▸ Action item
Restate word for word the line containing "Where should I click to: Click the Lo: 119.29" and every following line in the material below, up to and including the last one.

▸ Records supplied
☆ ☆ ☆
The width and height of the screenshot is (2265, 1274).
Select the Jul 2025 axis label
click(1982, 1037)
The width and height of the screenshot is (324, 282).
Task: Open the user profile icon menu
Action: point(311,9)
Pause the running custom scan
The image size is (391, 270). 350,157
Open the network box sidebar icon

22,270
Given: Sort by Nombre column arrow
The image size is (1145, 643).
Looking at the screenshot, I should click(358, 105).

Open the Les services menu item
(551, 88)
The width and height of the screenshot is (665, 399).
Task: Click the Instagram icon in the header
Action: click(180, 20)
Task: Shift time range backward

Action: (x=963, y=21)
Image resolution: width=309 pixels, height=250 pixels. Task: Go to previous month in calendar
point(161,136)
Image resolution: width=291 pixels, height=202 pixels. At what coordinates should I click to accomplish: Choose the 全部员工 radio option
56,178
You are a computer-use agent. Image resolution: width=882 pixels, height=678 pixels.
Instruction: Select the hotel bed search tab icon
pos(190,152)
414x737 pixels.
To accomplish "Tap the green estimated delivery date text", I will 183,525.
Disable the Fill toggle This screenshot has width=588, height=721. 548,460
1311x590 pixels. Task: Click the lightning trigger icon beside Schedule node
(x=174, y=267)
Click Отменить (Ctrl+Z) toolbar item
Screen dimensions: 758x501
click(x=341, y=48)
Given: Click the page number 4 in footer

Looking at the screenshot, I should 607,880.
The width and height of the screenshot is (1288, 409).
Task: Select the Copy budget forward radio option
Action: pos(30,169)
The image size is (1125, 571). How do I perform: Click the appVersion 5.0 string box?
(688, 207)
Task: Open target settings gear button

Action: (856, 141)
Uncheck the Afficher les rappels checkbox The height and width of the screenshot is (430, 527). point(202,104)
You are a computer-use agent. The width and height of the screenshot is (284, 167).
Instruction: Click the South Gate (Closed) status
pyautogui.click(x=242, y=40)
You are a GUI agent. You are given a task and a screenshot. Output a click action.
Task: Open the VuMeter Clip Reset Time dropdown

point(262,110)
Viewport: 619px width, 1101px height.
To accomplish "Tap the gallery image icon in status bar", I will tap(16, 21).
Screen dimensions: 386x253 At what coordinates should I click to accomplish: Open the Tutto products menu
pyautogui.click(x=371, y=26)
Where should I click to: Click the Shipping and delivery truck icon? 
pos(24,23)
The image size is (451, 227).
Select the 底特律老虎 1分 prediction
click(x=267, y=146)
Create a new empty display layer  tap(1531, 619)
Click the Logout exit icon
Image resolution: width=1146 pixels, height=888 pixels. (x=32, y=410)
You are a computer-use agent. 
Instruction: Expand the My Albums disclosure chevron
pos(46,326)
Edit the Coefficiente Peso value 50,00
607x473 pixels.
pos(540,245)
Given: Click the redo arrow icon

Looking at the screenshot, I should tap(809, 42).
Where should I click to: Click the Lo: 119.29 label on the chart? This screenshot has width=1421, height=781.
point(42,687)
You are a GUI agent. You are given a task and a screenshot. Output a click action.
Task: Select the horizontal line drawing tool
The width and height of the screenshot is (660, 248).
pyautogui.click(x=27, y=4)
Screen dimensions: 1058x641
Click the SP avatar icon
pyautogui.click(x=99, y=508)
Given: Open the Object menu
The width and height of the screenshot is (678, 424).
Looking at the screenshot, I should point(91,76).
☆ ☆ ☆
▸ The completed task
Where should I click to: Click the Lo: 119.29 label on the chart? This screenshot has width=1421, height=781.
point(42,687)
You are a GUI agent. You are given a task and a screenshot. Output a click action.
Task: Select the horizontal line drawing tool
The width and height of the screenshot is (660, 248).
pyautogui.click(x=27, y=4)
Screen dimensions: 1058x641
Click the SP avatar icon
pyautogui.click(x=99, y=508)
Given: Open the Object menu
The width and height of the screenshot is (678, 424).
Looking at the screenshot, I should point(91,76).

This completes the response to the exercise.